I'll admit one thing, I am painstakingly attached to my iPhone. However, that's as far as my love for technology goes. I can't help but find a lot of it well futile if i'm honest, where do we draw the line between convenience and plain consumerism? Correct me if i'm wrong but Ipads to me are just larger phones (which cost as much as a laptop.) I have a laptop and I have a phone, why would I need an iPad? But Kindles baffle me the most.

Sure I understand a Kindle has its practicalites, you can store over a thousand books on it. Pragmatic for commuters, teachers and students who need to carry around academic texts. Great for travelling too, but be prepared to turn it off for take-off and landing.

I even think it'd be fun to build up a library and appreciate that it's tonnes better for our environment but to be frank, I prefer books.

I've never been the type to go into WH Smiths and pick up a bestseller, I much prefer finding hidden gems mainly because I don't read popular romance novels or biographies anyway. What could be better than roaming a second-hand book shop letting the covers jump out at you, finding notes and messages scribbled inside and the smell, I just love the smell of old books. 

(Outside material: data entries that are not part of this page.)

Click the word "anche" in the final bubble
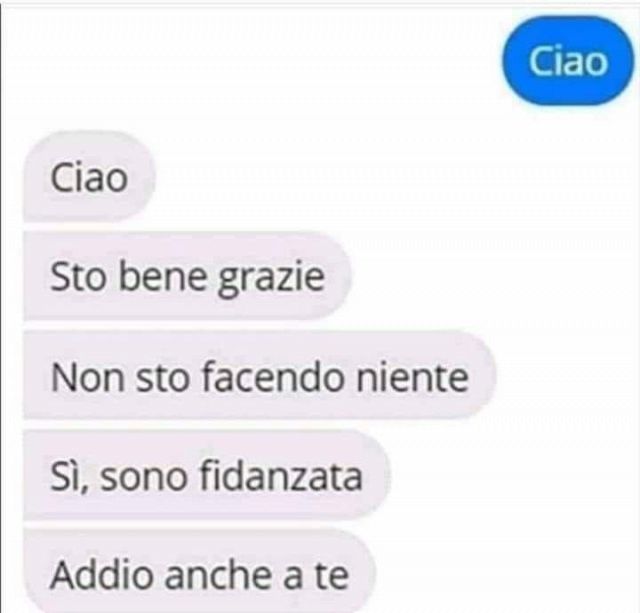(x=218, y=573)
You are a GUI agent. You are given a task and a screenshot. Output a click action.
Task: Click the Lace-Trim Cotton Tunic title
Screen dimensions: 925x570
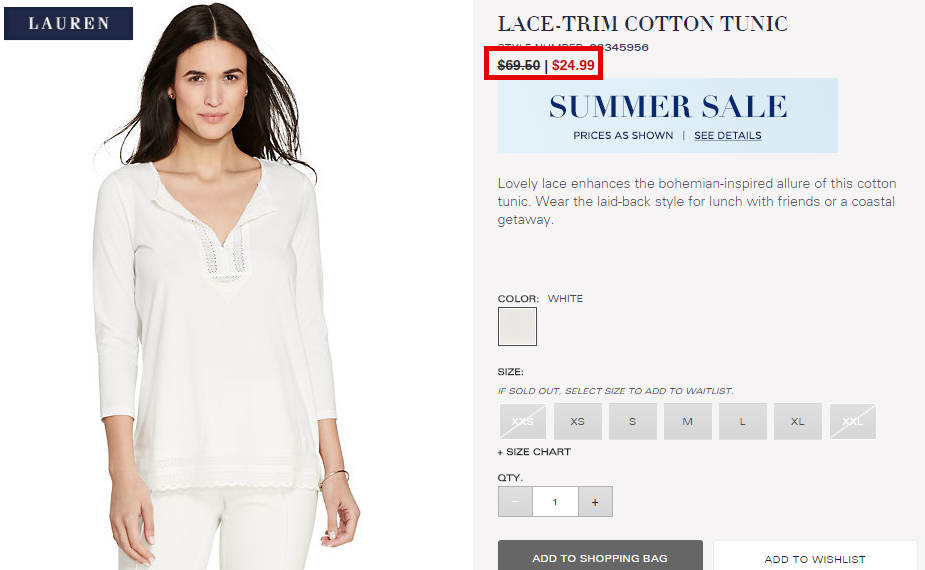pyautogui.click(x=642, y=24)
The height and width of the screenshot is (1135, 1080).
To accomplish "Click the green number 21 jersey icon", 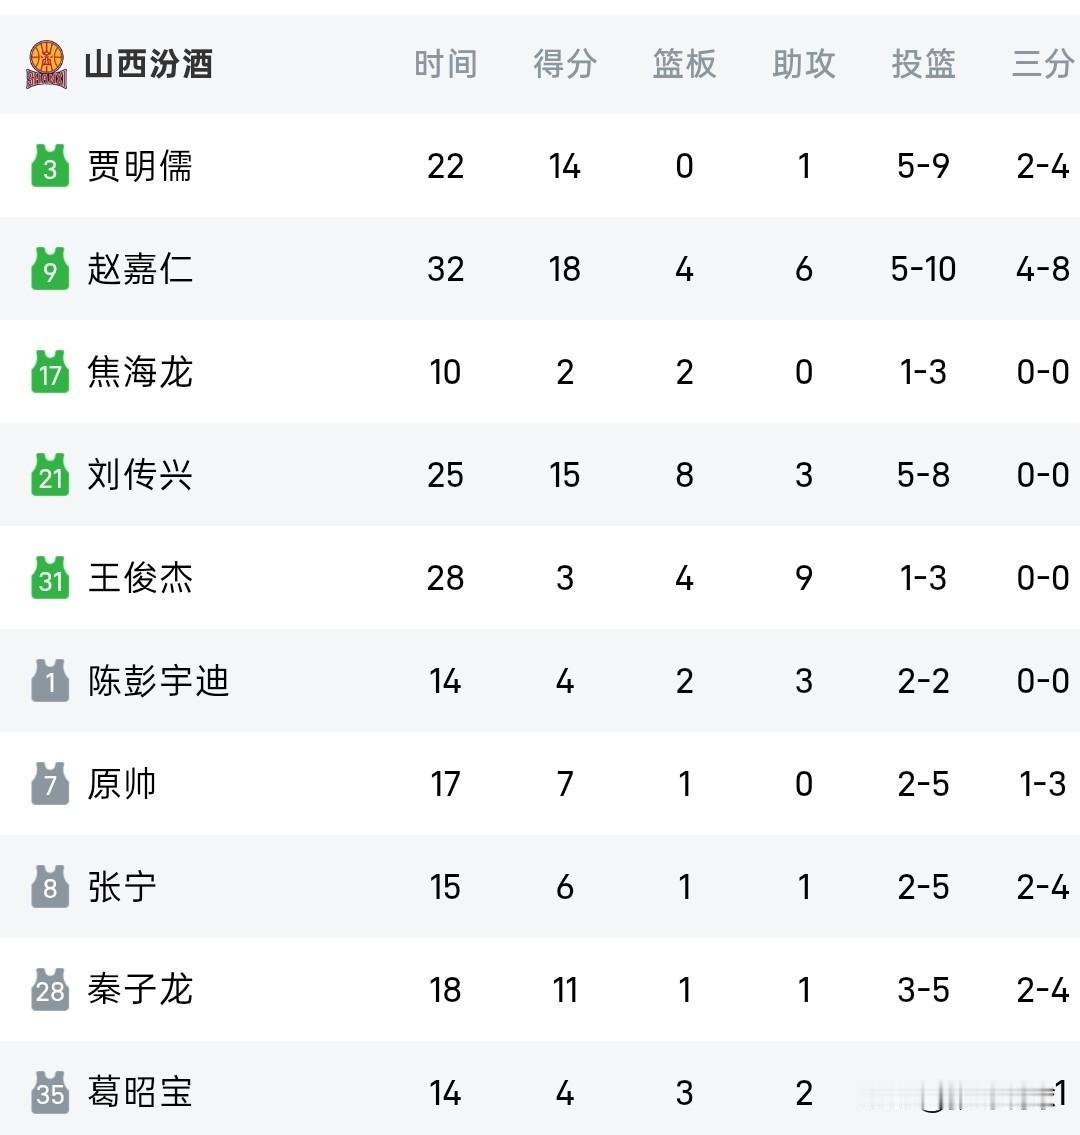I will coord(50,475).
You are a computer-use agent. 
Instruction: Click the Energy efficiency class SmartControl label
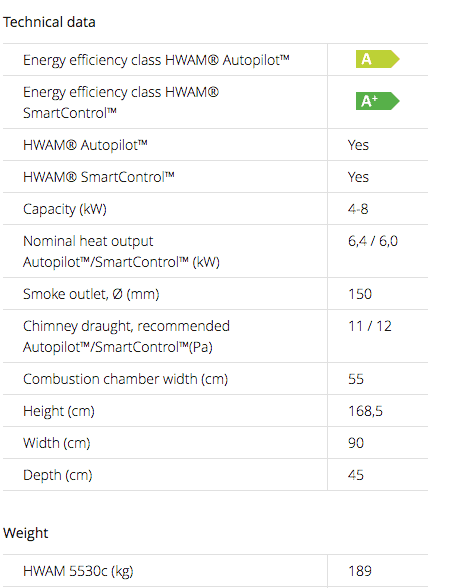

Once, at a car-boot sale a lady picked up a book from our table; “what's this like?” she asked. This lead to a full discussion about the book, I love that books can be shared and passed down through generations. What will be in one hundred years? Will we tuck our children up in bed and read The Secret Garden to them on a Kindle? I hope not.

When I visit someone's house I nearly always snoop through their bookshelf, I think a person's choice of books says a lot about them. Upon researching this I found many people feel the same, here's a quote I found from 7reasons.org which I think sums it up perfectly;

“The volumes you gather as you travel through life are a story in themselves. The spine creases of the well-thumbed volume; the stain left by the coffee you spilt when you first saw her; the enthusiastic underlinings of well-loved sections and the page corner-foldings of inspiration; the sheer sentimental, colourful, characterful accumulation of books. You can’t furnish a room with a Kindle.”
Books have so much character and tradition, do we really need to modernise them as well?
The Kindle's high contrast E-ink display apparently reads like a book making ideal for reading in sunny weather, you can even turn the pages. That's great but it's still an LED screen, with my laptop and iPhone I spend enough time as it is looking at a screen. When I curl up to read I don't want it to be with a hard plastic gadget, I want it to be an escape from the real world but using an electronic device doesn't seem like escapism to me.

Whilst Kindle's and other trivial gadgets will never phase out writing completely; clearly an author can market their book through any media, book shops, publishing houses and libraries will struggle.
Records were destroyed by tapes, tapes by CDs and CDs by downloads. I'm sure in years ahead everyone will own a Kindle and that's fine, i'm not totally against them by any means but I think i'll stick with my books for now, I don't need instructions for those.